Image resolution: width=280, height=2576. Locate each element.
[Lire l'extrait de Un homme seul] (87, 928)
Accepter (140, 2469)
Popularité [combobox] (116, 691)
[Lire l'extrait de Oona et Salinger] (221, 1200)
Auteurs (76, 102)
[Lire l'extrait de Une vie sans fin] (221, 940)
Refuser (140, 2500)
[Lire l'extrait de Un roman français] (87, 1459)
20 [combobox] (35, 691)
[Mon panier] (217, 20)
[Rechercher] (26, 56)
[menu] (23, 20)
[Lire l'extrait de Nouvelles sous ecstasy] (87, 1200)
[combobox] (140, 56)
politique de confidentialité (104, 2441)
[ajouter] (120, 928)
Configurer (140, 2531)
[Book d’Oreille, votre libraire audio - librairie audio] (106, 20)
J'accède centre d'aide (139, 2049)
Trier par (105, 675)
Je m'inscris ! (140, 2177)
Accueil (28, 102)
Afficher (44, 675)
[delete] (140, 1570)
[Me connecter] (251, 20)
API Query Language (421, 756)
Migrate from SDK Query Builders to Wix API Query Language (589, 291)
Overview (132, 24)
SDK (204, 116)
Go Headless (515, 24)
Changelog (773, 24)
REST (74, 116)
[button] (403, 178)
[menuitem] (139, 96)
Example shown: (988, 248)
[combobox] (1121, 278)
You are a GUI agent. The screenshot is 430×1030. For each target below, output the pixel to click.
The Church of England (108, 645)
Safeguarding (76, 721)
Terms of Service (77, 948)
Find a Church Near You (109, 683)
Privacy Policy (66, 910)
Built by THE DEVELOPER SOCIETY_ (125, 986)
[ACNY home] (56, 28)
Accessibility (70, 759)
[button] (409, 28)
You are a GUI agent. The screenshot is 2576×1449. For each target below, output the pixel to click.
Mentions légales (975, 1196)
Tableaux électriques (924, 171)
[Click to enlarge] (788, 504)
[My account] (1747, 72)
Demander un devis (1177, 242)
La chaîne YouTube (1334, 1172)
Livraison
========
**TASK OBJECTIVE**
Give back, exactly as written, the stretch from the line with "[Lire l'extrait de Oona" through the line with "Privacy Policy (66, 910)", and no other lines from the records above.

**WRITTEN SOLUTION**
[Lire l'extrait de Oona et Salinger] (221, 1200)
Auteurs (76, 102)
[Lire l'extrait de Une vie sans fin] (221, 940)
Refuser (140, 2500)
[Lire l'extrait de Un roman français] (87, 1459)
20 [combobox] (35, 691)
[Mon panier] (217, 20)
[Rechercher] (26, 56)
[menu] (23, 20)
[Lire l'extrait de Nouvelles sous ecstasy] (87, 1200)
[combobox] (140, 56)
politique de confidentialité (104, 2441)
[ajouter] (120, 928)
Configurer (140, 2531)
[Book d’Oreille, votre libraire audio - librairie audio] (106, 20)
J'accède centre d'aide (139, 2049)
Trier par (105, 675)
Je m'inscris ! (140, 2177)
Accueil (28, 102)
Afficher (44, 675)
[delete] (140, 1570)
[Me connecter] (251, 20)
API Query Language (421, 756)
Migrate from SDK Query Builders to Wix API Query Language (589, 291)
Overview (132, 24)
SDK (204, 116)
Go Headless (515, 24)
Changelog (773, 24)
REST (74, 116)
[button] (403, 178)
[menuitem] (139, 96)
Example shown: (988, 248)
[combobox] (1121, 278)
You are a GUI agent. The screenshot is 430×1030. For each target below, output the pixel to click.
The Church of England (108, 645)
Safeguarding (76, 721)
Terms of Service (77, 948)
Find a Church Near You (109, 683)
Privacy Policy (66, 910)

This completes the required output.